Robert Louis Stevenson in Samoa

Joseph Farrell

8 Reviews

Rated 0

Polynesia, Samoa, Biography: literary, Prose: non-fiction, Literary studies: fiction, novelists & prose write, Australasian & Pacific history, Travel writing

The story of the last years of the author of TREASURE ISLAND and JEKYLL AND HYDE, lived out in the earthly paradise of the Samoan Islands. Shortlised for the Saltire Society Non Fiction Book of the Year Award

Shortlised for the Saltire Society Non Fiction Book of the Year Award

Almost every adult and child is familiar with his TREASURE ISLAND, but few know that Robert Louis Stevenson lived out his last years on an equally remote island, which was squabbled over by colonial powers much as Captain Flint's treasure was contested by the mongrel crew of the Hispaniola.

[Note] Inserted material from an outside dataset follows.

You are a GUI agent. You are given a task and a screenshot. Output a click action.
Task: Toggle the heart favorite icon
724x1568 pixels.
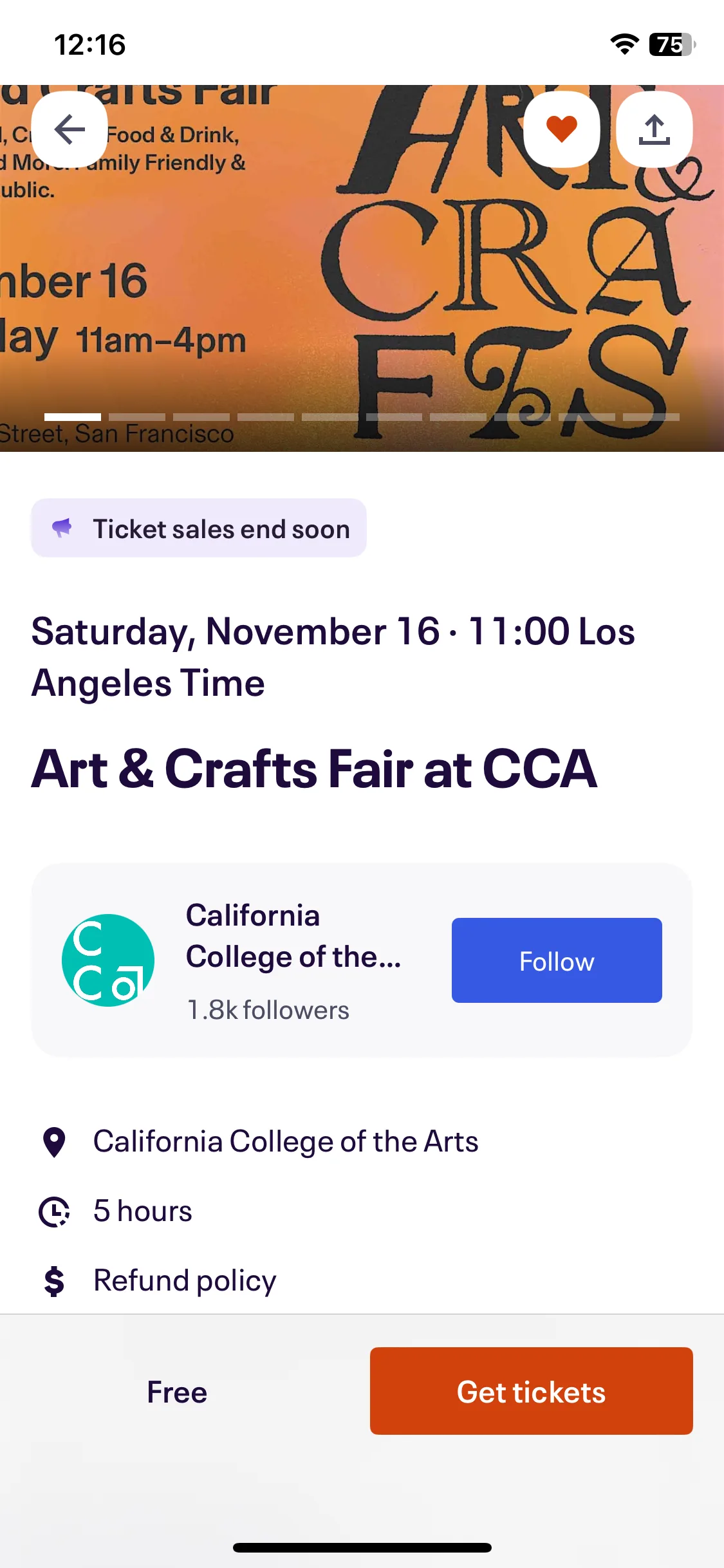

In 1890 Stevenson settled in Upolu, an island in Samoa, after two years sailing round the South Pacific. He was given a Samoan name and became a fierce critic of the interference of Germany, Britain and the U.S.A. in Samoan affairs - a stance that earned him Oscar Wilde's sneers, and brought him into conflict with the Colonial Office, who regarded him as a menace and even threatened him with expulsion from the island.

Joseph Farrell's pioneering study of Stevenson's twilight years stands apart from previous biographies by giving as much weight to the Samoa and the Samoans - their culture, their manners, their history - as to the life and work of the man himself. For it is only by examining the full complexity of Samoa and the political situation it faced as the nineteenth century gave way to the twentieth, that Stevenson's lasting and generous contribution to its cause can be appreciated.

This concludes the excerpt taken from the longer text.